Gün yine başlamıştı; herkesin yetişeceği işi, okulu, sorumlulukları vardı. Zeynep de Metin ile birlikte Aylin'in çıkmasını bekliyordu. Bu sene hukuk fakültesine başlayan arkadaşı ilk senenin verdiği heyecanla olsa gerek bir türlü erkenden hazırlanamıyordu. Yolları aynı güzergahta olduğundan abisi ve arkadaşına da Aylin'i beklemek düşmüştü bu sabahta... Zeynep bu arada Metin'e takılıyor okulu ne zaman bitireceğini falan soruyordu. Hala birinci sınıftan bile dersi kaldığını öğrendiği günden beri onunla uğraşacak bir malzemesi daha olmuştu. Metin neredeyse abisiyle aynı yaştaydı ama Zeynep onunla uğraşmadan edemezdi, zaten Metin'in de öyle bir abilik vasfı yoktu, Zeynep hep olgundu yaşına göre Metinle uğraşma hakkı vardı yani sonuna kadar.

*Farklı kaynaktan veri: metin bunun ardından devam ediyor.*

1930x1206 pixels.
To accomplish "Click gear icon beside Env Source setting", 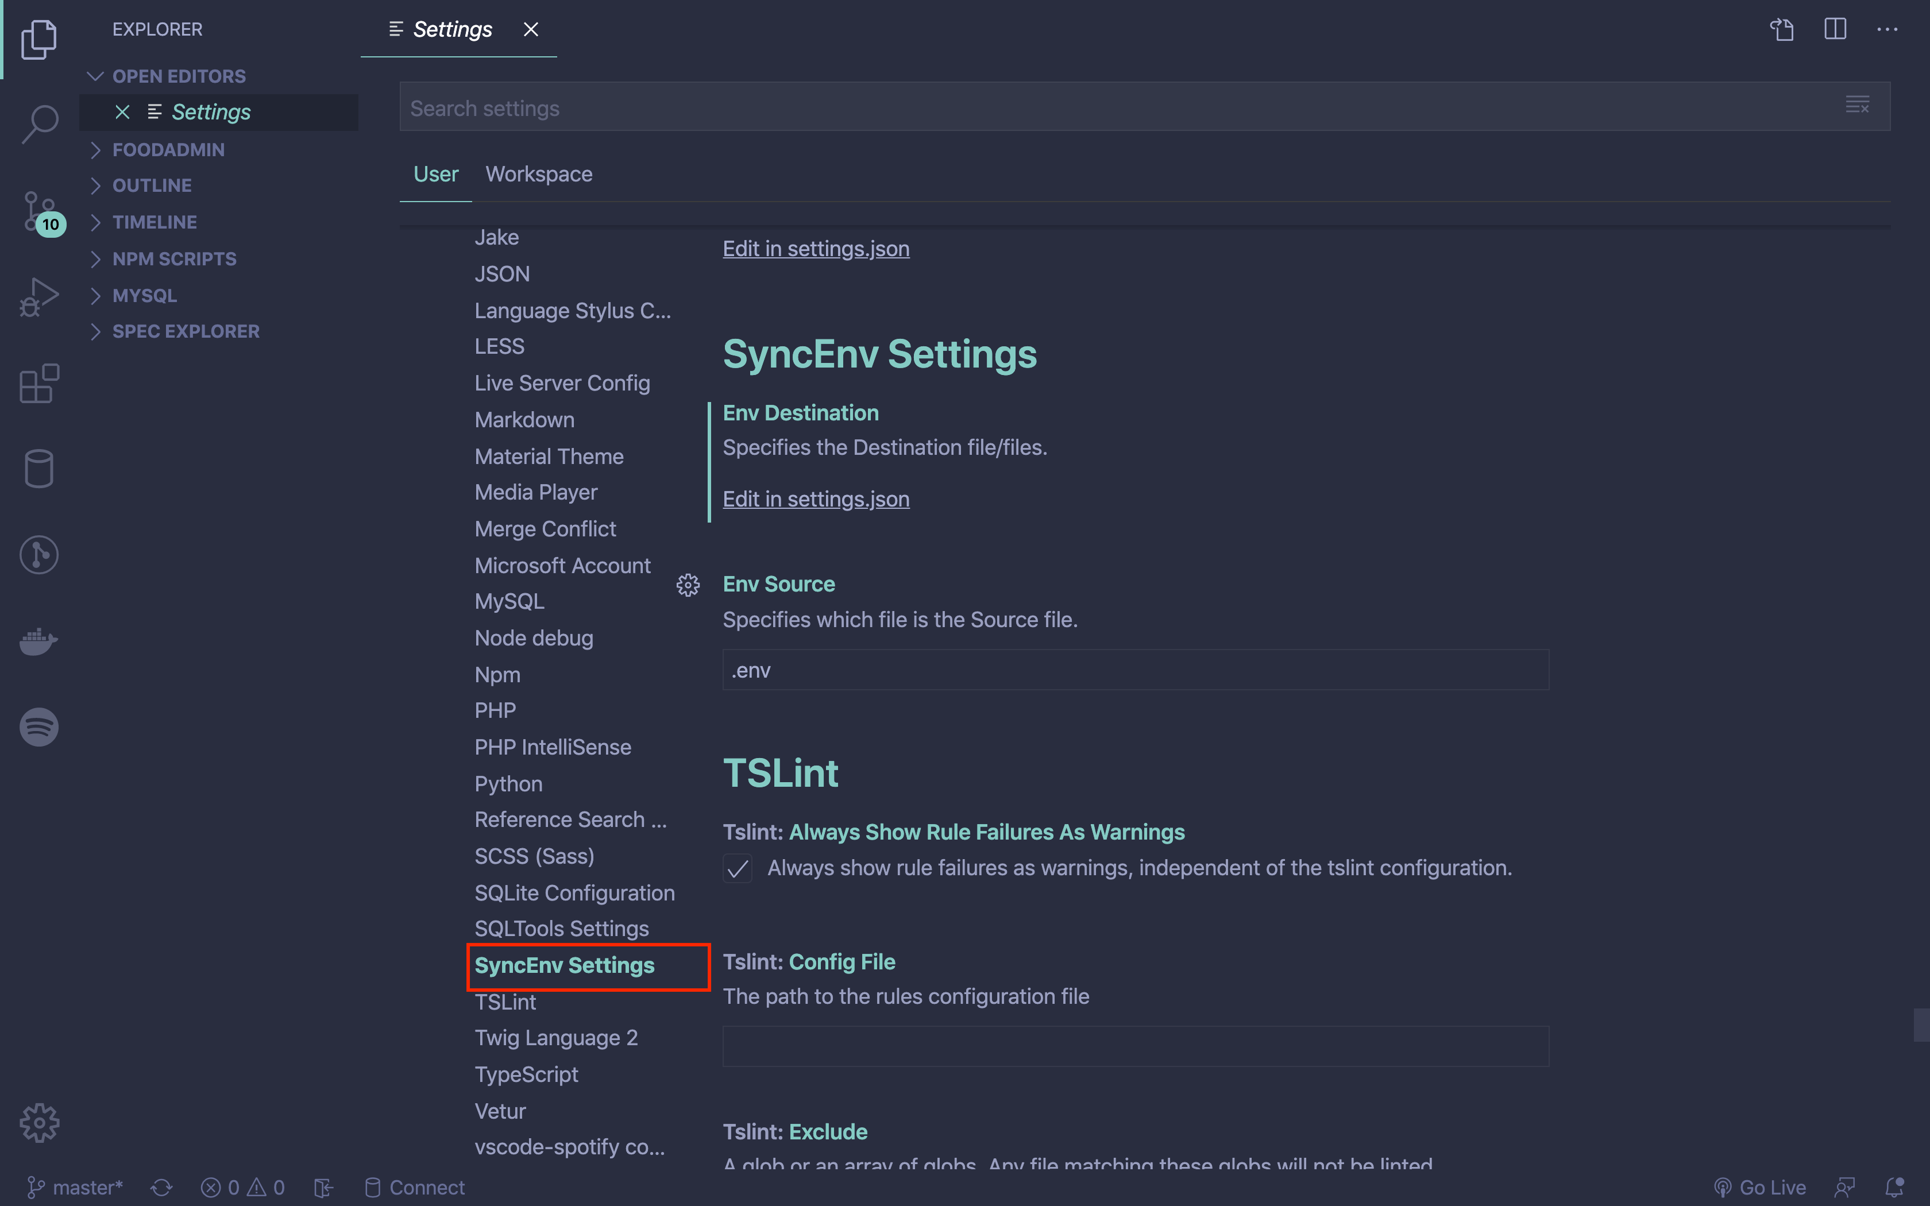I will (x=687, y=585).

O da arkadaşının kardeşini çocukluğundan beri tanırdı, alınmazdı. Zeynep genelde haklıydı ya orası ayrı! Metin bu haklılıktan olsa gerek kendisini savunmak için Zeynep'in boyuyla dalga geçmeye çalışırdı. Kısaydı Zeynep hemde baya kısa, yani abisi Baran'a ve babasına bakarsanız dağ gibi adamlardı ama genler Zeynep'e uğramamıştı anlaşılan. Ama Metin'in önce unuttuğu sonra herkes gibi hayran kaldığı bir özelliği vardı Zeynep'in; kendisiyle, boyuyla ve gözlükleriyle barışıktı o. Mahallenin küçük kızı lakabı buradan yadigar kalmıştı ona. Herkes serpilip uzarken ve mahalledeki erkek çocuk nüfusu hayli fazlayken Zeynep küçük kalmıştı tabi ki herkesin gözünde. Hal böyle olunca Zeynep bu sabah da yine başladı saymaya :

''N'apalım yani? Fabrika hatası olmuş diye geri gönderemiyoruz ya! Öyle olsa senin şu beyninin çapkınlığa işleyen taraflarından biraz da dersler için olanını sipariş ederdik. Devede de boy var ama yine eşek çekiyor diye dememişler boşuna Metin'cim, ben böyle mutluyum sende biliyorsun ki. '' diyerek Aylin'e seslendi tekrar.

''Bilmez miyim; senin kadar kendisiyle alay edebilen, kendiyle barışık birini daha tanımadım zaten. Senin gibi birini bulsam çapkınlık falan kalmaz bende ama nerede artık senin gibi kızlar!'' dedi Metin de karşılık olarak.

''Hadi ordan Metin! Güzelim kızlarla dolu etraf. Abim de duymasın bence.''

Zeynep tabiki biliyordu Metin'in gerçekten kendisine böyle bişey ima etmediğini, şakalaşıyorlardı her zamanki gibi. Bu yüzden Metin bir suçum yok vallahi der gibi ellerini havaya kaldırmış ' aman sakın ha!' derken bir yandan da gülüşüyorlardı ve Aylin sonunda gelebilmişti. O da 'Ama siz yine gülüp eğleniyorsunuz ya!' diyerek isyan edince Metin de Zeynep de bir daha geç kalma o zaman dediler neredeyse aynı anda, birlikte otobüs durağının yolunu tutmuşlar. Oradan sonra da herkes otobüsüne binmiş okuluna doğru yola koyulmuştu.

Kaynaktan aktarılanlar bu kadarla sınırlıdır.